| Prompt 1 |
In the US Nationals report, whom did Dennis Hall beat earlier in the day, and by what score?
| Prompt 2 |
Carry the US Nationals report forward, picking up after its final sentence.

+++ Text to read

LAS VEGAS, NV — There certainly hasn’t been a lack of drama on the first day of the 2016 US Nationals/World Team Trials Qualifier. Big throws and big upsets punctuated a morning which saw a legend return, a new potential star emerge, and some of America’s top Greco prospects proving that the hype surrounding them is indeed justified.
Two WCAP teammates have raced to the front of the field, but it wasn’t always easy. Ryan Mango got off on the right foot blitzing through Kyndall Ruiz (NMU-OTS) to make the quarterfinal. There he met up with 1995 World Champion and 1996 Olympic silver medalist Dennis Hall (WGW), who came out of retirement specifically for this event. The 45 year old was successful earlier in the day when he defeated Jordan Auen (NMU-OTS) 13-4. The battle between Mango and Hall began slowly. Both athletes were light in their exchanges while Mango took a 2-0 lead. Hall then executed a four-point throw to jump ahead by two. That would not last.
In the second period, Mango turned it up, collecting points on takedowns and step-outs. Hall didn’t look to be fading so much as caught in between the pace. Mango’s speed disrupted any and all timing and what’s more, he knew it. Mango’s confidence now established, he continued piling it on to the tune of a 12-4 score, sending Hall into the consolation bracket.
Mango’s opponent in the semifinals was no cookie, either. Xavier Johnson had tech’ed Mike Fuenfinnger (Army/WCAP) and 2012 Olympic Trials runner-up Max Nowry (Army/WCAP) in back-to-back contests. Johnson’s performance overall today has been a revelation, which is why Mango’s destruction of him in the semis is all the more impressive. Mango took control right away, scorching Johnson 11-0 to lock down his place in the finals.
Meeting him there will be Hayden Tuma (Army/WCAP). Tuma got past Tirso Lara 4-0 in a bout he really didn’t seem to have it all going on. Young Andrew Ibarra (NMU-OTS) was next and this time around Tuma fell into a groove, cruising to a 9-2 win.
His proceeding match looked to be even more compelling. Decorated collegiate and freestyle wrestler Zach Sanders (Minnesota Storm) showed startling poise for a Senior-level newbie. But unfortunately for Sanders, that would be the end of his title run, as Tuma brought forth an aggressive gameplan, essentially stopping Sanders in his tracks via an 11-0 technical fall.

++++++
+++ Material provided

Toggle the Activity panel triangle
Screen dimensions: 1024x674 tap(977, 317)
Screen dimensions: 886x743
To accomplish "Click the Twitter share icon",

++++++

| Exercise output 1 |
Jordan Auen (NMU-OTS), 13-4.

| Exercise output 2 |
In the semifinals, Tuma was pitted against 2016 Junior World bronze medalist and current Utah Valley redshirt, Taylor LaMont. Nursing a 7-1 lead, Tuma seemed to be well on his way to a berth in the finals. But in the second period, LaMont locked around Tuma while on the feet, which clearly bothered Tuma’s sore ribs. LaMont smartly took advantage of it, spinning around for two and then gutting Tuma over twice to take a criteria 7-7 lead. The situation for the WCAP wrestler appeared very much in doubt.
Following an injury time-out, Tuma found himself again. With 1:20 remaining, Tuma came away with a jarring four-point lift to retake the lead 11-7. LaMont made it a nailbiter once more at the end when he scampered around for two, but time ultimately ran out before he could do anything with it.
24-0. That’s Alex Sancho’s day so far.
Sancho (NYAC-OTS) exhibited the kind of dominance fans hope to see from an athlete of his magnitude. Three consecutive 8-0 technical falls over Northern teammate Travis Rice, Raymond Bunker (Marines) and another NMU wrestler, 2016 Junior World Team member Jamal DeArmond, elevated Sancho into the finals. It’s the guy on the other side of the bracket who had to scratch and claw a little bit.
2012 Olympian Ellis Coleman (Army/WCAP) was a substantial favorite heading in and for good reason. One of the most dynamic wrestlers in the country, Coleman is not only talented, but battle-hardened. He’d need to be in his second match of the day.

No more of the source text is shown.